- Catcher / Outfielder
- Born: January 10, 1924 Kagi, Tainan Prefecture, Taiwan
- Died: June 10, 2019 (aged 95)
- Batted: LeftThrew: Right

Member of the Taiwanese

Baseball Hall of Fame
- Induction: 2019

Medals
Men's baseball
Representing Taiwan
Asian Championship
| Silver medal – second place | 1955 Philippines | Team |
| Bronze medal – third place | 1959 Japan | Team |

= Hung Tai-shan =

Taiwanese baseball player

Hung Tai-shan (洪太山 (Hung2 Tai4-shan1); 10 January 1924 – 10 June 2019) was a Taiwanese baseball catcher and outfielder who played on the Kano baseball team in the Japanese-rule era and several amateur teams after World War II.

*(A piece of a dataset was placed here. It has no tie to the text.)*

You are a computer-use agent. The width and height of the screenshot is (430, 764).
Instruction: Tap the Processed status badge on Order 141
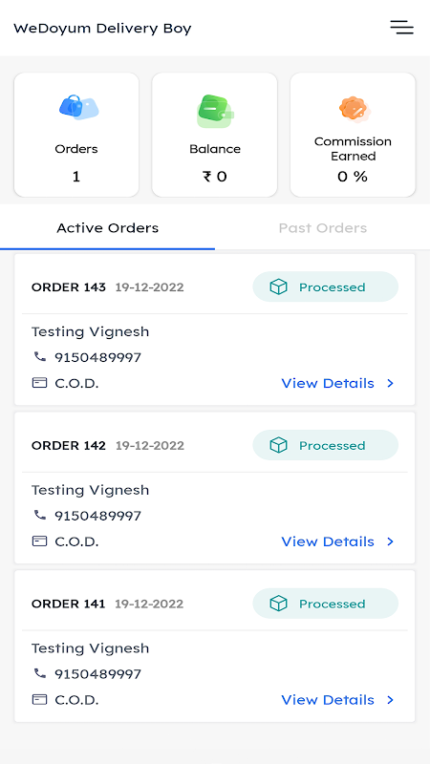[325, 604]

== Early life and education ==
Hung was born in Kagi (present-day Chiayi), Tainan Prefecture in 1924. He attended the Kagi Agricultural and Forestry School and played on the baseball team.

== Playing career ==
Hung was a slugger who gained the nickname, “Babe Ruth of Taiwan.” After World War II, Hung moved to Kaohsiung and competed several times in the Provincial Games, representing Penghu and Kaohsiung. In the 1946 Provincial Games, he was batting champion.

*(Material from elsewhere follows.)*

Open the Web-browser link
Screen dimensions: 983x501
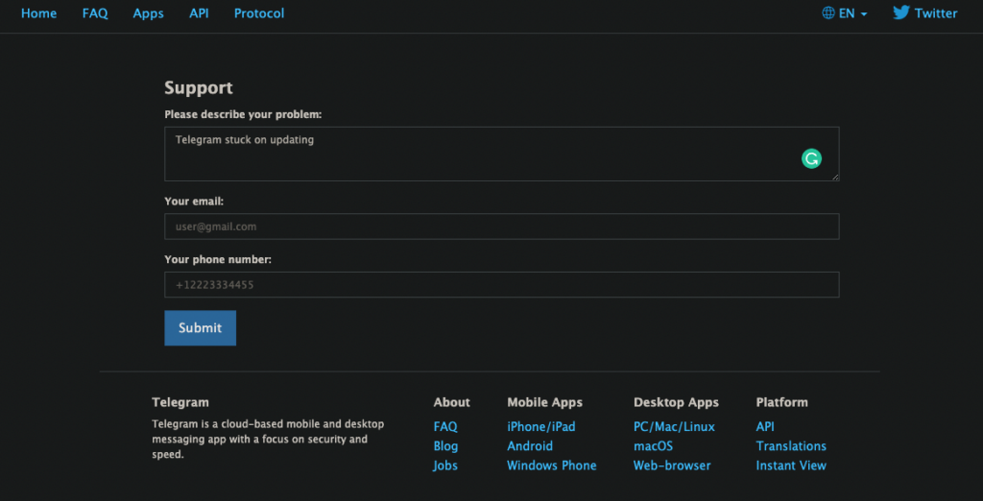(672, 465)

Hung represented the Taiwanese national team in 3 consecutive Asian Baseball Championships, acting as team captain in 1954 and 1955. He retired from his playing career following the 1959 tournament.

== Later life and legacy ==
After retiring from playing, Hung served as a consultant for the Kaohsiung Baseball Committee to help develop Taiwanese baseball. He was inducted into the Taiwanese Baseball Hall of Fame in January 2019. He died on 10 June 2019, at the age of 97.